1/2 pound ground pork
1/2 pound ground beef
1 cup fine, dry bread crumbs
1/3 cup freshly grated Parmigiano-Reggiano cheese
1/2 cup chopped fresh Italian parsley
2 cloves garlic, peeled and chopped fine
1 large egg
1 teaspoon salt
1/4 teaspoon freshly ground black pepper
All-purpose flour
1/4 cup olive oil
1/4 cup vegetable oil
2 pounds rigatoni
2/3 cup freshly grated Parmigiano-Reggiano

For the braciole:

Pour the milk into a medium bowl, add the bread cubes, and let soak until the bread is very soft, 20 to 30 minutes. Drain the bread, squeeze out the excess milk from the cubes with your hands, and return it to the bowl. Stir in the chopped eggs, parsley, Parmigiano-Reggiano, raisins, pine nuts and garlic to create a stuffing. Mix well and set aside.

With the toothed side of a heavy meat mallet, pound each slice of beef into a thickness of about 1/4 inch. Arrange one of the pounded meat slices in front of you with one of the short sides closest to you. Top with a slice of prosciutto, and tap the prosciutto with the back side of a knife so it adheres to the beef. Spread 2 tablespoons of the stuffing along the edge of the meat closest to you, leaving a 1/2-inch border. Place a stick of provolone over the stuffing. Fold the border over the provolone, then fold the side borders in to overlap the edges of the stuffing. Roll into a compact roll about 4 inches long. Secure the end flap with a toothpick. Repeat with the remaining beef and stuffing, then season the rolls with salt and pepper.

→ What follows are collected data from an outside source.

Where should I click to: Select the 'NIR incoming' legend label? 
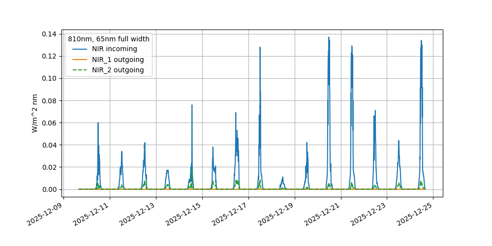click(117, 49)
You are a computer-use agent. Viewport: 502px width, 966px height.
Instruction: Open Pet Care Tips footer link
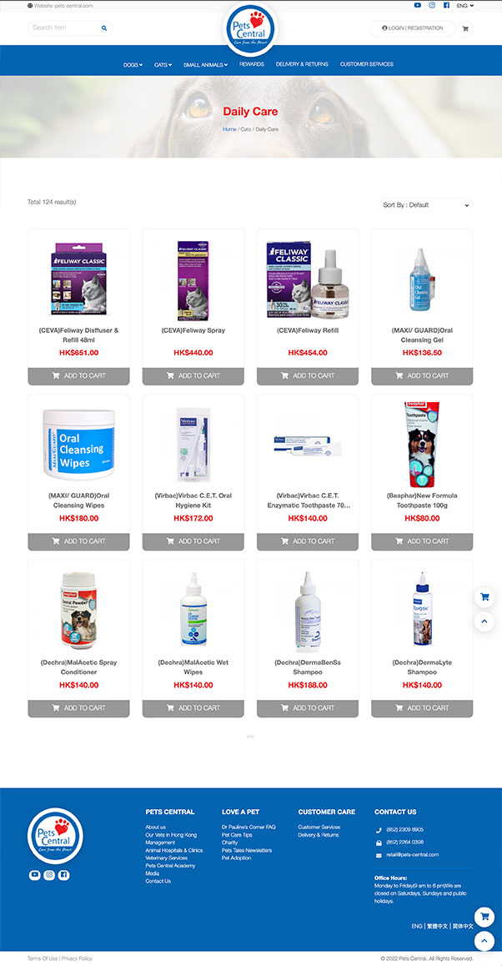237,835
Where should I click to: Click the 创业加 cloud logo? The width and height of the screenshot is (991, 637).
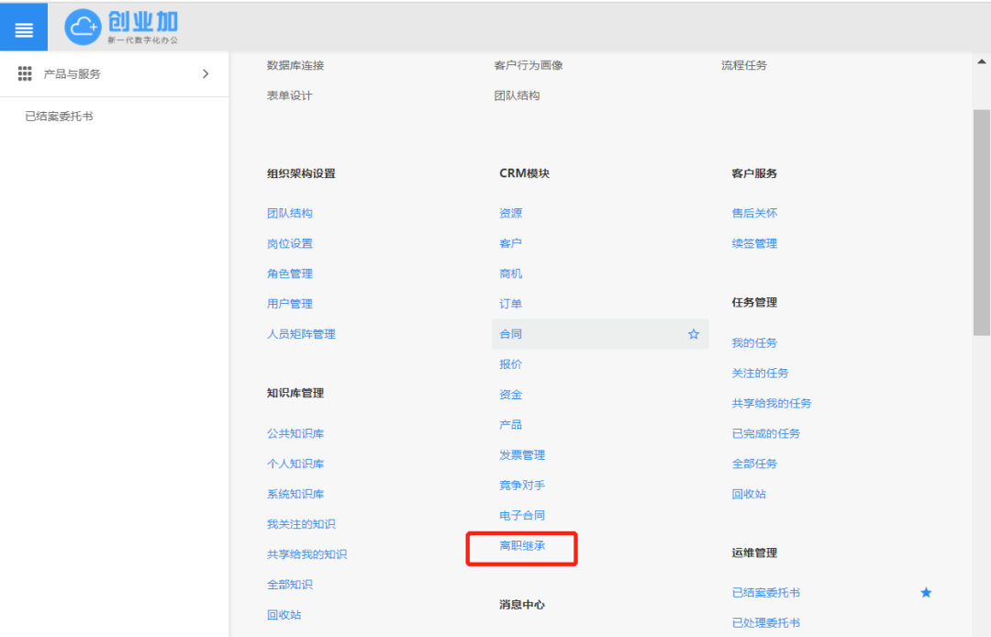[x=84, y=28]
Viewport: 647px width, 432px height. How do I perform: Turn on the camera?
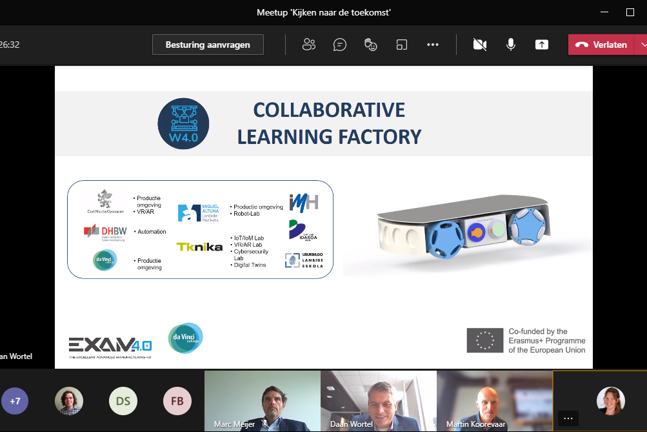[x=479, y=45]
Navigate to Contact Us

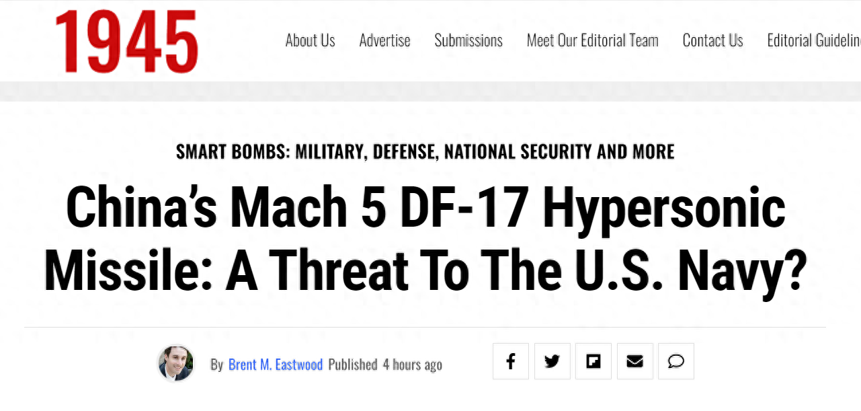pyautogui.click(x=713, y=40)
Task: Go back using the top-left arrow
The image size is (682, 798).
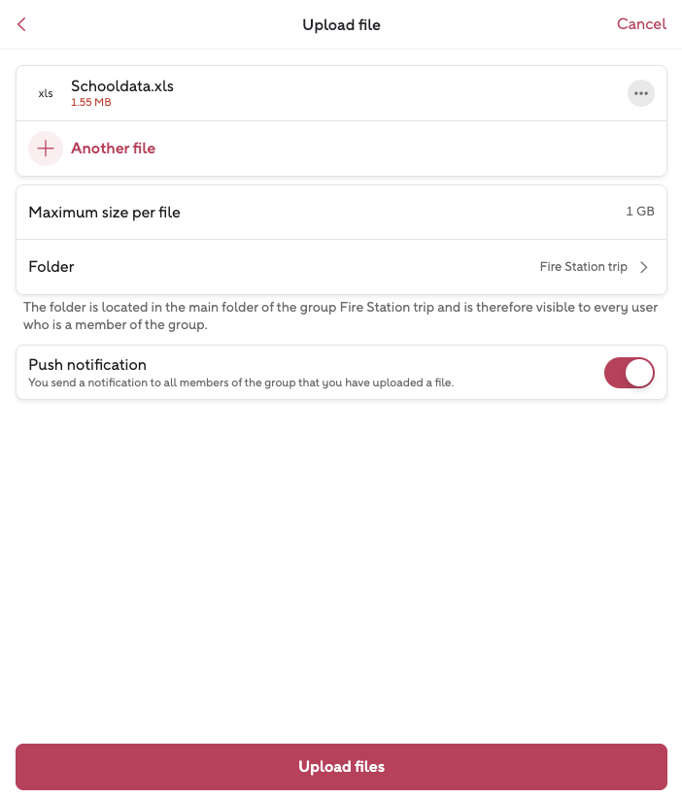Action: click(21, 24)
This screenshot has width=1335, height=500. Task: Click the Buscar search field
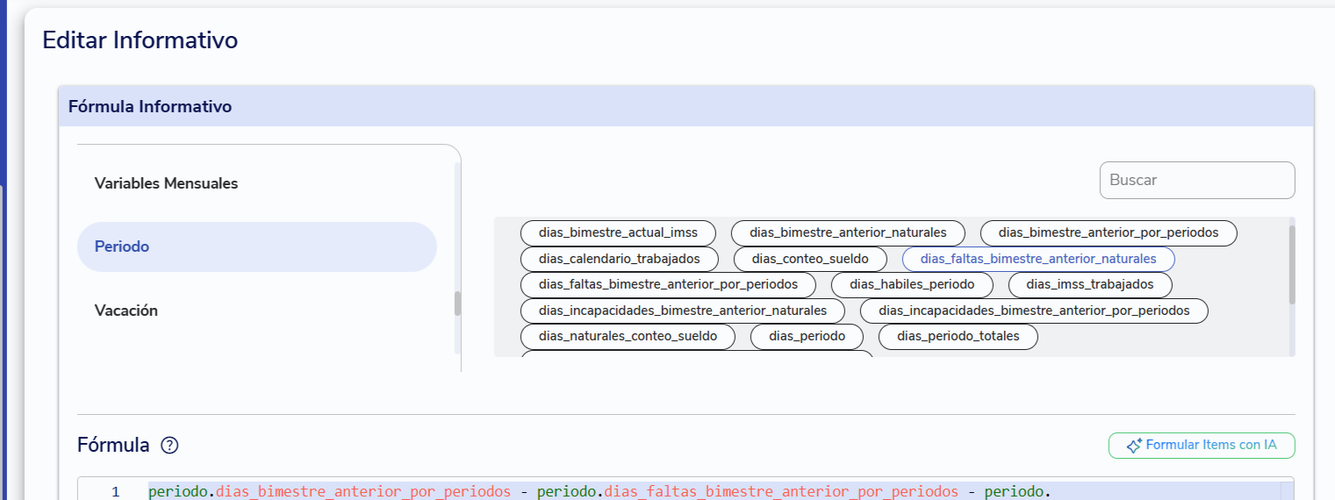1197,180
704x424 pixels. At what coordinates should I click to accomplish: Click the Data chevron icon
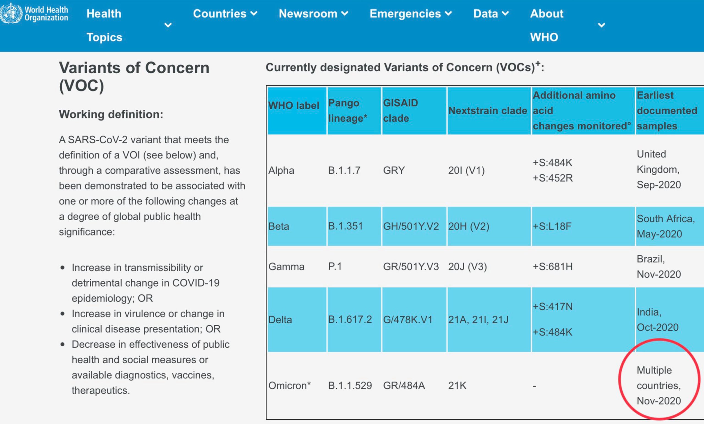(x=505, y=13)
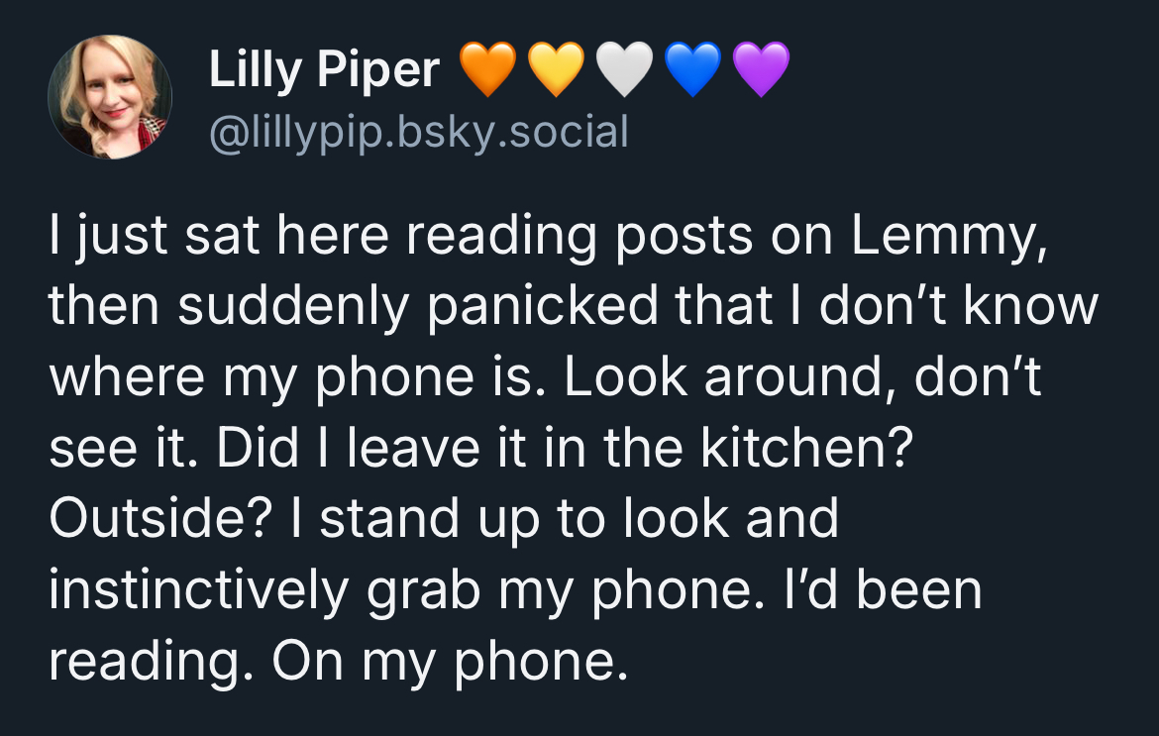This screenshot has width=1159, height=736.
Task: Click the @lillypip.bsky.social handle
Action: 418,131
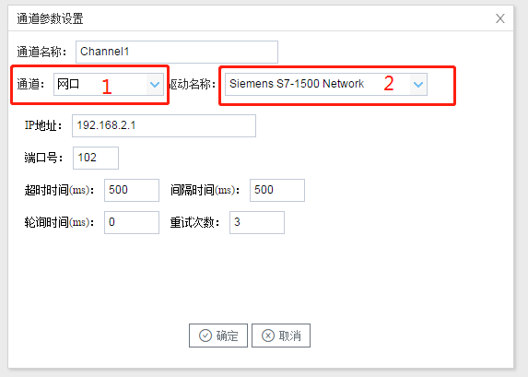Screen dimensions: 528x377
Task: Open the 通道 dropdown arrow next to 网口
Action: pyautogui.click(x=155, y=84)
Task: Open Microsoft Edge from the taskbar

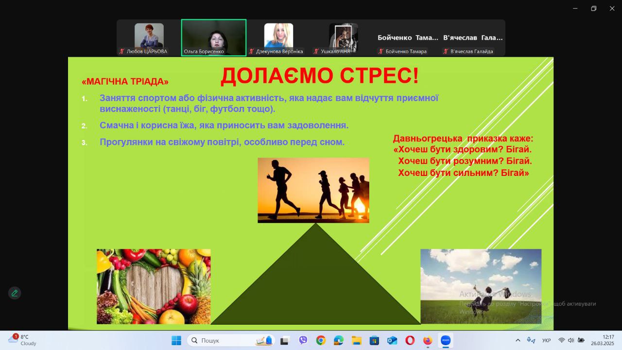Action: click(x=339, y=340)
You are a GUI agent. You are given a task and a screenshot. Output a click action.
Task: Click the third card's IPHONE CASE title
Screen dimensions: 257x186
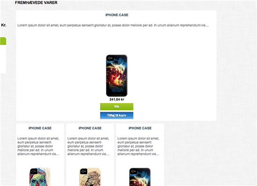(140, 128)
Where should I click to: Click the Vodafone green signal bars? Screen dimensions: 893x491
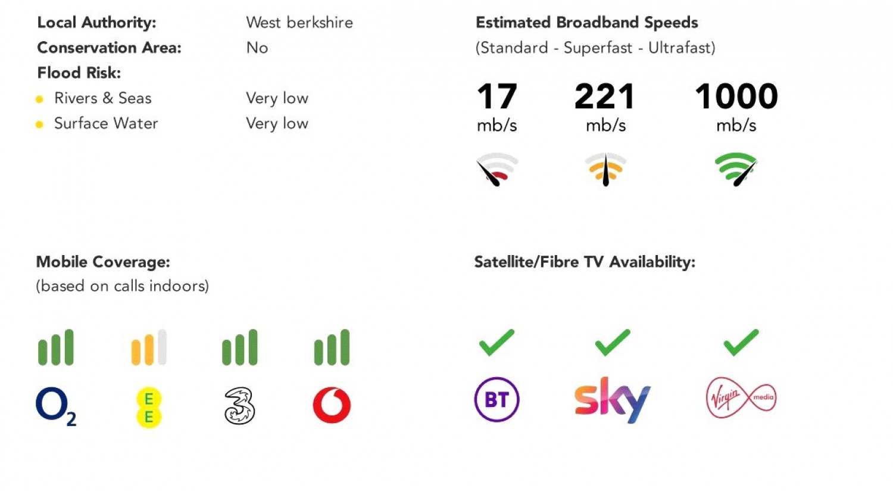(332, 347)
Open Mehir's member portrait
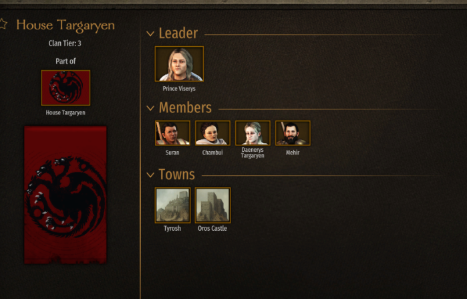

To brown the braciole, heat olive oil in a large heavy casserole over medium heat. Stir in the onions and garlic and cook until the onion is wilted, about 5 minutes. Add as many of the braciole as will fit in a single layer and cook, turning as necessary, until golden on all sides, about 7 minutes. If necessary, repeat with any remaining braciole. Adjust the heat under the pan as necessary to prevent the beef from scorching.

For the sauce: Empty the tomatoes into a bowl and squeeze with your hands until coarsely crushed, removing the cores as you do. If necessary, return all the braciole to the casserole. Pour the wine into the casserole, bring to a boil and cook until most of the wine has evaporated. Stir in the tomatoes and bring to a boil. Add tomato paste and bay leaves and stir until the paste is dissolved. Season lightly with salt and crushed red pepper, adjust the heat to simmering, and cook, adding water as necessary to keep the braciole completely submerged until the beef is tender, about 3 hours.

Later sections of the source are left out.